Have you heard about this trend? It might be “so yesterday”
since I tend to lag a few years behind when it comes to what’s hip and cool.
(See? Like “hip” and “cool” really isn’t that, well, hip and cool anymore.)
Paint and sip is where you go pay a chunk of money to have someone teach you
how to paint a passable painting. (If you’re lucky.) To spice things up, they
offer alcoholic beverages to you while you are attempting to channel your inner
Picasso. You know, because alcohol makes all skills better, right?
Let me preface the detailing of this event by saying that I
enjoyed myself. I can’t paint for shit, but it was still an enjoyable evening.
Plus, I would totally do it again, even if my painting looks like a middle
school art project.
So back to the paint and sip. It was done as a girl’s night
out slash birthday celebration and boy did I need some girl time! One of my
online classes is kicking my butt, the youngest is resisting potty training
harder than a super virus resists antibiotics, and the lottery still hasn’t
taken me away from my daily work drudgery. (Not for lack of trying though!) So
we gathered at a nearby establishment that was called Paint and Sip (original,
right?) and sat in front of our blank easels and paper plates full of paint. On
the walls are all the different paintings that they have done. This is probably
to drum up excitement at what your painting can turn out to be, you know,
before you muck it up with your total lack of artistic ability.
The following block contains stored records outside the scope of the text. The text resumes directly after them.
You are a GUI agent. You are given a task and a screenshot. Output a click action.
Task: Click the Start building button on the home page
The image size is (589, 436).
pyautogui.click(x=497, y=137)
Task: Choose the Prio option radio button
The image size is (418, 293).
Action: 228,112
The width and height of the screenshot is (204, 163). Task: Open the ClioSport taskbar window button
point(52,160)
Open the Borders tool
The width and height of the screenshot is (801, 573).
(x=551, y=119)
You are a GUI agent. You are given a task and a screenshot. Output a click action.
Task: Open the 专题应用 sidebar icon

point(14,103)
The painting was supposed to be a sunset and a lake and a loon. (Which looked a lot like a damn duck to me, but what do I know? I'm not the bird whisperer.)
Simple, right? (Well, other than the damn loon which, I will
have you know, I decided was not going in there from the get go. I know my
limits.) A little water, a little sky, some blackish-green blobby mountains and
a squiggly sunset. Hey, I can do this! Maybe. No, I CAN do this!
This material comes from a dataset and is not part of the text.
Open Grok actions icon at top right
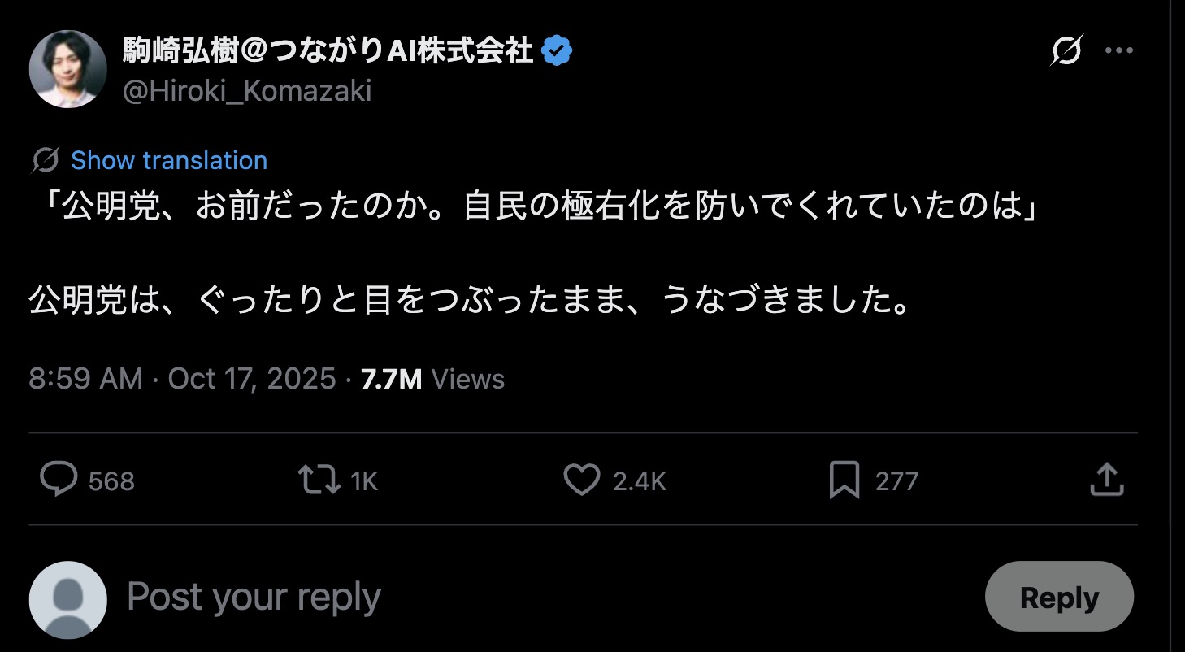This screenshot has width=1185, height=652. tap(1066, 52)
I can NOT do this, as it turns out.
My artistic ability is limited to the written word and maybe
my penchant for baking. My artistic talents do not lie in painting pictures.
Walls yes, something suitable to hang on those walls, not so much. But I DID,
however, find out why it’s a paint and SIP as I sat there and surveyed my surroundings in the "I'm not painting the damn duck" time. Liquid fortitude. Alcohol induced
courage. Or maybe it’s so that you think you’re better artist than you really
are. (Or so you don’t give a crap that you aren’t? Either way.) Long evening
short, at the end of three hours you have something that you believe is pretty
good for a novice, and maybe even a warm, fuzzy feeling. (Although that could
be from the alcohol, depending on how many “sips” you took.) All the rest of
the class has similar attempts so you feel pretty good about your own
offerings. And if you can find someone with even less skill than you, you can inwardly make yourself feel better because you're at least better at painting than one person.
Unless there was, say, someone with actual artistic ability
in your group. Like, maybe, an art teacher.
Yeah, if you want to feel inadequate as a burgeoning artist,
have someone with real talent painting the same picture as you. Which, as it
turns out, looked NOTHING like the picture we were attempting to paint and yet was 1,000 times
more amazing. Sigh.
Oh well, I already knew that I wasn’t destined to wield a
paintbrush like a weapon. A pen maybe. And I’ve definitely honed my razor sharp
word skills. But next time I paint and sip, I’m going to pick an easier
painting. Like maybe some stick figures and a smiling sun.